Sunday, 22 November 2015 - 2:10pm
This week, I have been mostly reading:
- Heartland of Darkness - Paul Krugman, New York Times:
What the data look like is a society gripped by despair, with a surge of unhealthy behaviors and an epidemic of drugs, very much including alcohol. This picture goes along with declining labor force participation and other indicators of social unraveling. Something terrible is happening to white American society.
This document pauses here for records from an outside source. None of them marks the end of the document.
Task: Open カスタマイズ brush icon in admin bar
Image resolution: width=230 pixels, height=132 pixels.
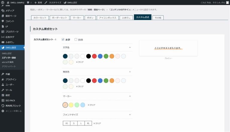Action: pos(46,2)

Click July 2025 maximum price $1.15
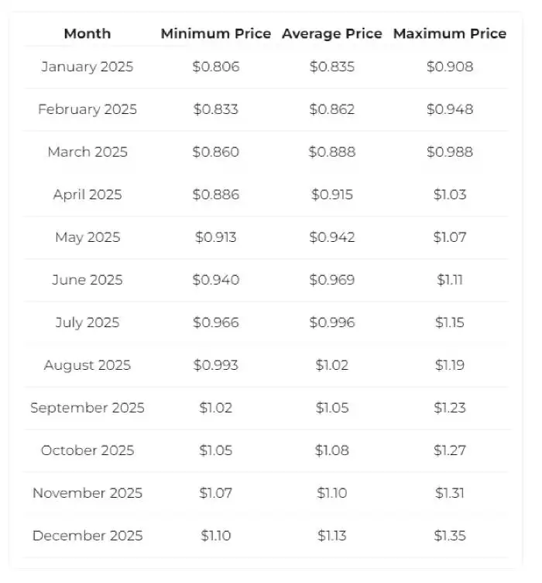[x=450, y=323]
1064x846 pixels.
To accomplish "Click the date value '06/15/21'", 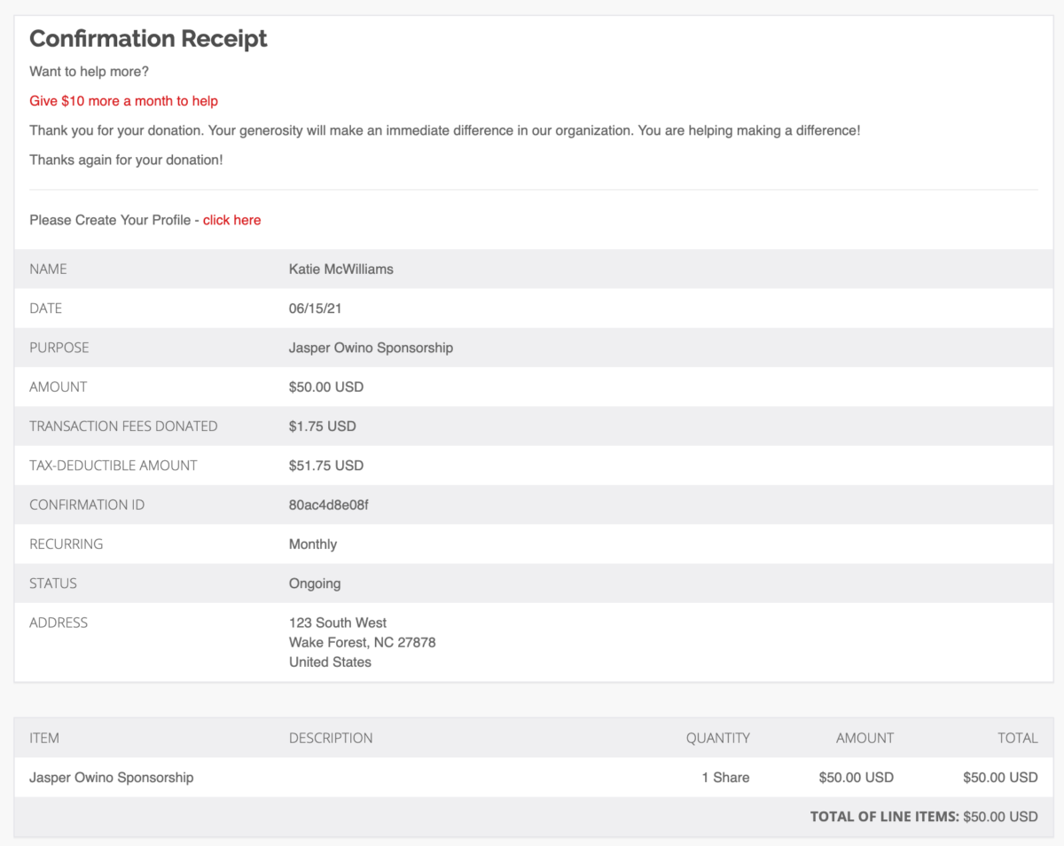I will (x=317, y=308).
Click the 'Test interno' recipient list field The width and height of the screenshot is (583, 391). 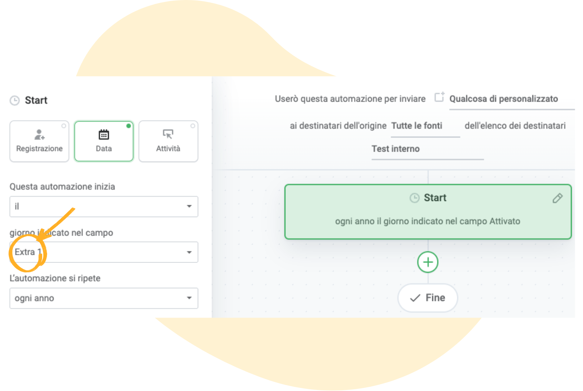(x=396, y=149)
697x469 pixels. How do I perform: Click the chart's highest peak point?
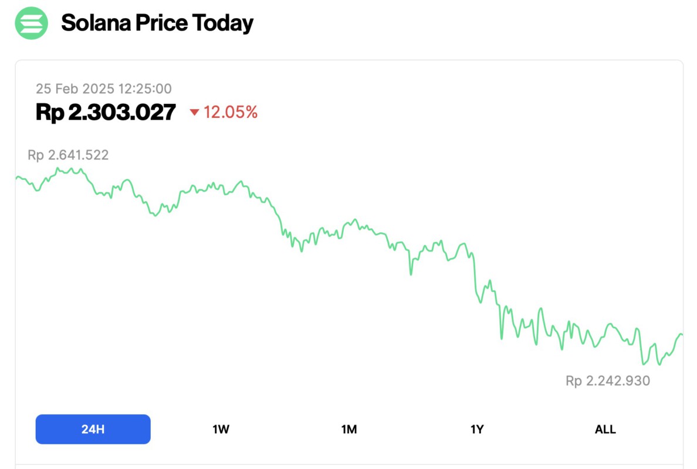[x=59, y=168]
And Kevin Drum at Mother Jones points out that it's not just middle-aged men:
Bear in mind the measure on the vertical axis has changed, but still it's seriously weird. I can't even begin to speculate about what's going on. - Digital Tutoring is Linked to Lower Achievement for Some Students - A summary of research by Patricia Burch and Annalee Good and Carolyn Heinrich. By Sarah Garcia in The Society Pages:
Burch, Good, and Heinrich examined the digital providers’ role in out-of-school time (OST) tutoring. They completed a mixed-method longitudinal study of federally funded OST tutoring companies in five urban sites over four years and found that these companies had a reach as high as 88% of students in one district. The study sample included students eligible for OST tutoring under No Child Left Behind. They examined student attendance patterns and the relationship of different digital provider characteristics and access points to the reading and math achievement outcomes of students from low-income families.
- #Occupy the university - Marko Beljac in On Line Opinion:
In neoliberal society only that which commands the assent of the market, which means corporations and the rich who have the capacity to provide ready demand, are permitted to exist. Cultural studies graduates are not demanded by the rich so literary and cultural studies courses are closed. This might enrich universities and businesses but it impoverishes all of us.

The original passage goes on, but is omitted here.